───── DATASET ENTRIES

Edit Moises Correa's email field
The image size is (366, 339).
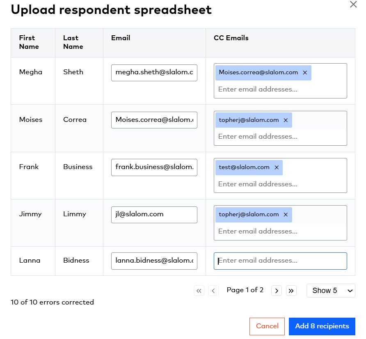click(x=154, y=120)
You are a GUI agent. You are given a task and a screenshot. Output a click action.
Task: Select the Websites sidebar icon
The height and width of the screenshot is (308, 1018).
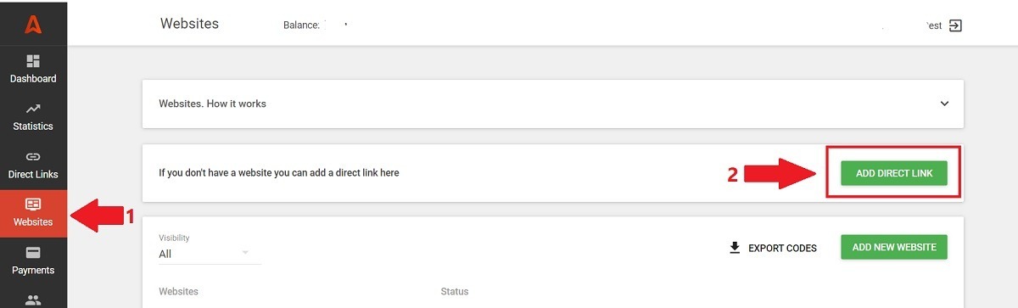[33, 204]
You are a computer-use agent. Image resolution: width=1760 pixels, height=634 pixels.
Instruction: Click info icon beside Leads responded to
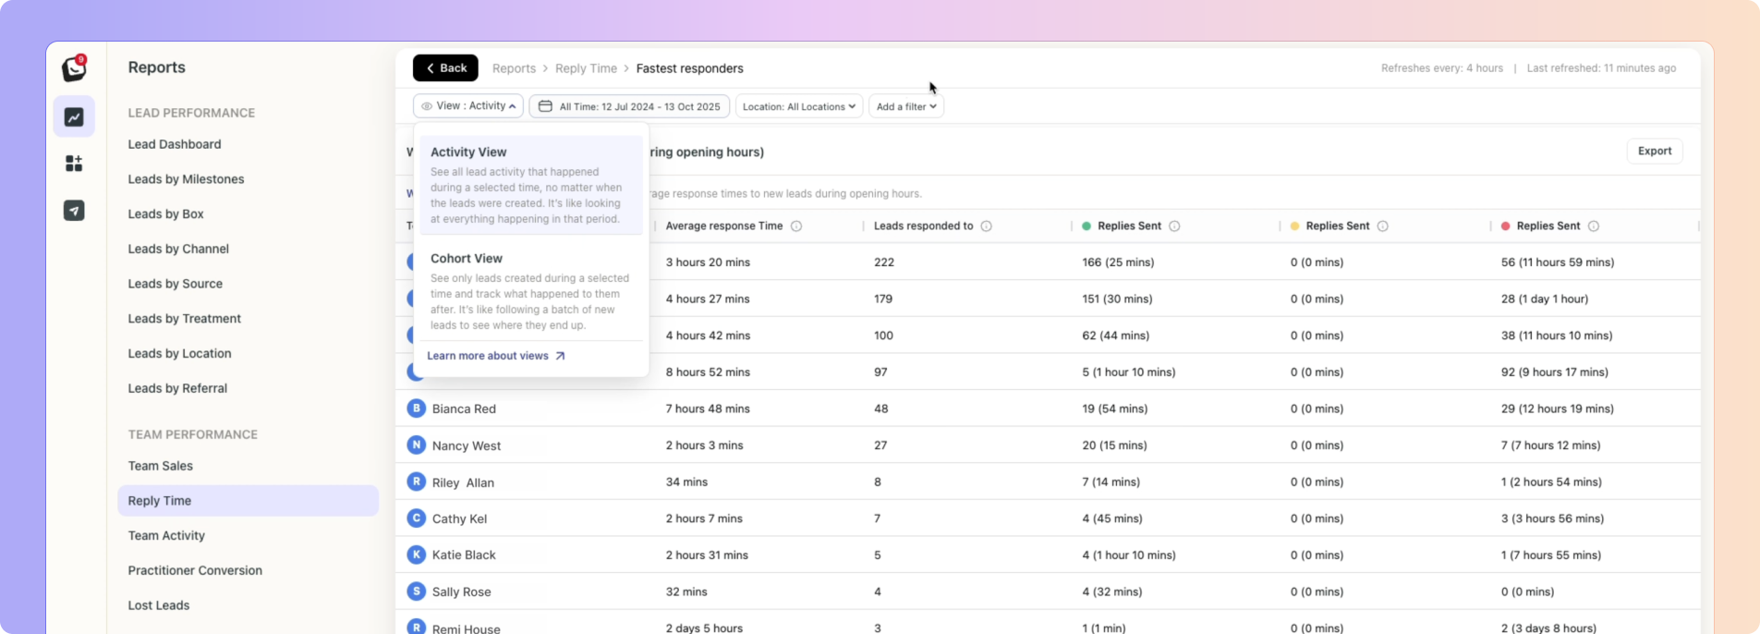click(986, 226)
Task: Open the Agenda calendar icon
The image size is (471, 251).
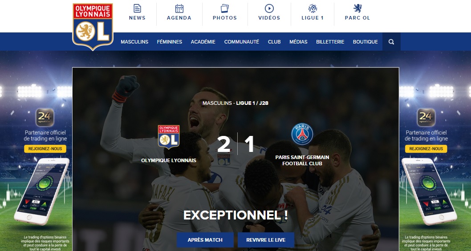Action: 179,8
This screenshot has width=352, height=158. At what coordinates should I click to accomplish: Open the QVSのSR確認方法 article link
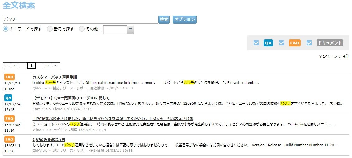point(49,139)
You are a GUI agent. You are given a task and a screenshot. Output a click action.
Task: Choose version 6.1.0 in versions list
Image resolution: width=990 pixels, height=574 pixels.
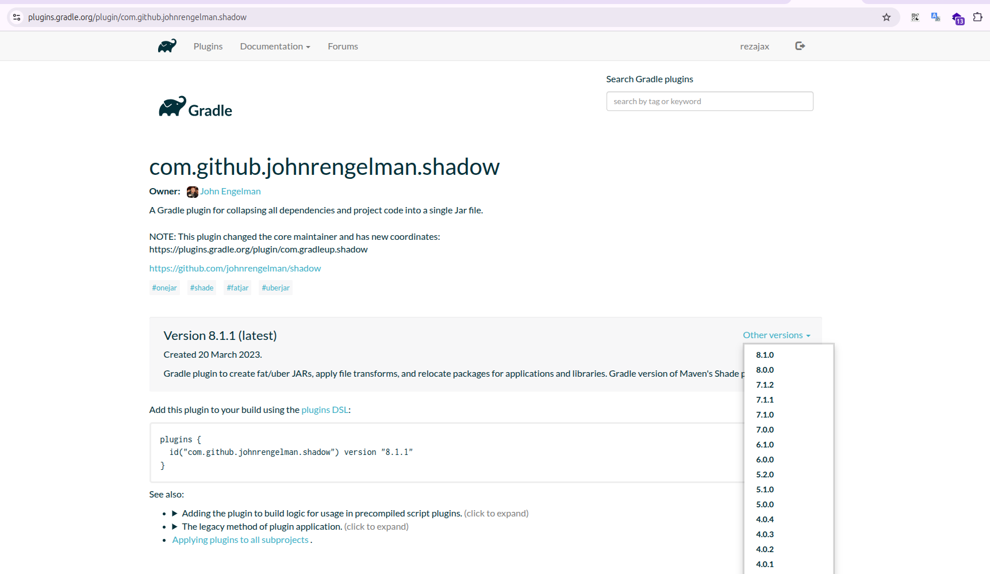[765, 445]
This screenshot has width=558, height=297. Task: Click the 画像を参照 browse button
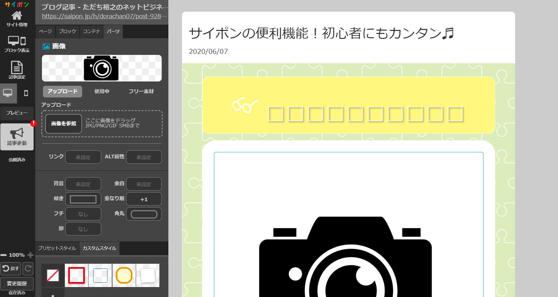[x=64, y=124]
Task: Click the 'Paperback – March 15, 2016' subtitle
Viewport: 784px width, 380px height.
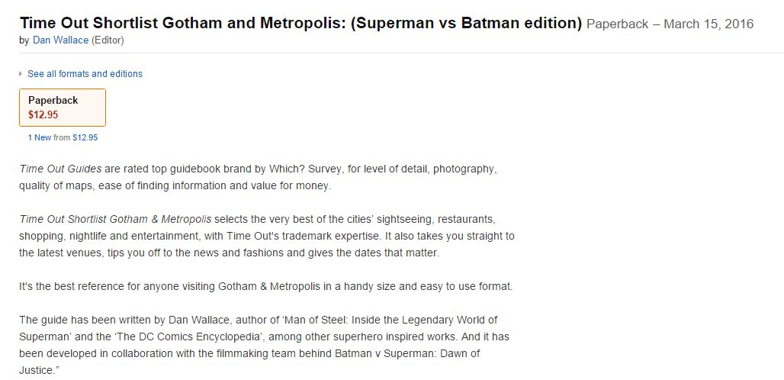Action: pos(670,24)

──────────

Working from the line with "You are a computer-use" to the last line of the material above, repeat each line exactly and leave out the pictures.

You are a computer-use agent. Image resolution: width=1760 pixels, height=634 pixels.
Instruction: Click info icon beside Leads responded to
click(986, 226)
Task: Open the Agenda calendar icon
The image size is (471, 251).
Action: 179,8
This screenshot has width=352, height=158. At what coordinates should I click to accomplish: Open the QVSのSR確認方法 article link
point(49,139)
You are a GUI agent. You are given a task and a screenshot. Output a click action.
Task: Choose version 6.1.0 in versions list
Image resolution: width=990 pixels, height=574 pixels.
[765, 445]
This screenshot has width=558, height=297. Task: Click the 画像を参照 browse button
[x=64, y=124]
Task: Click the 'Paperback – March 15, 2016' subtitle
Viewport: 784px width, 380px height.
Action: pos(670,24)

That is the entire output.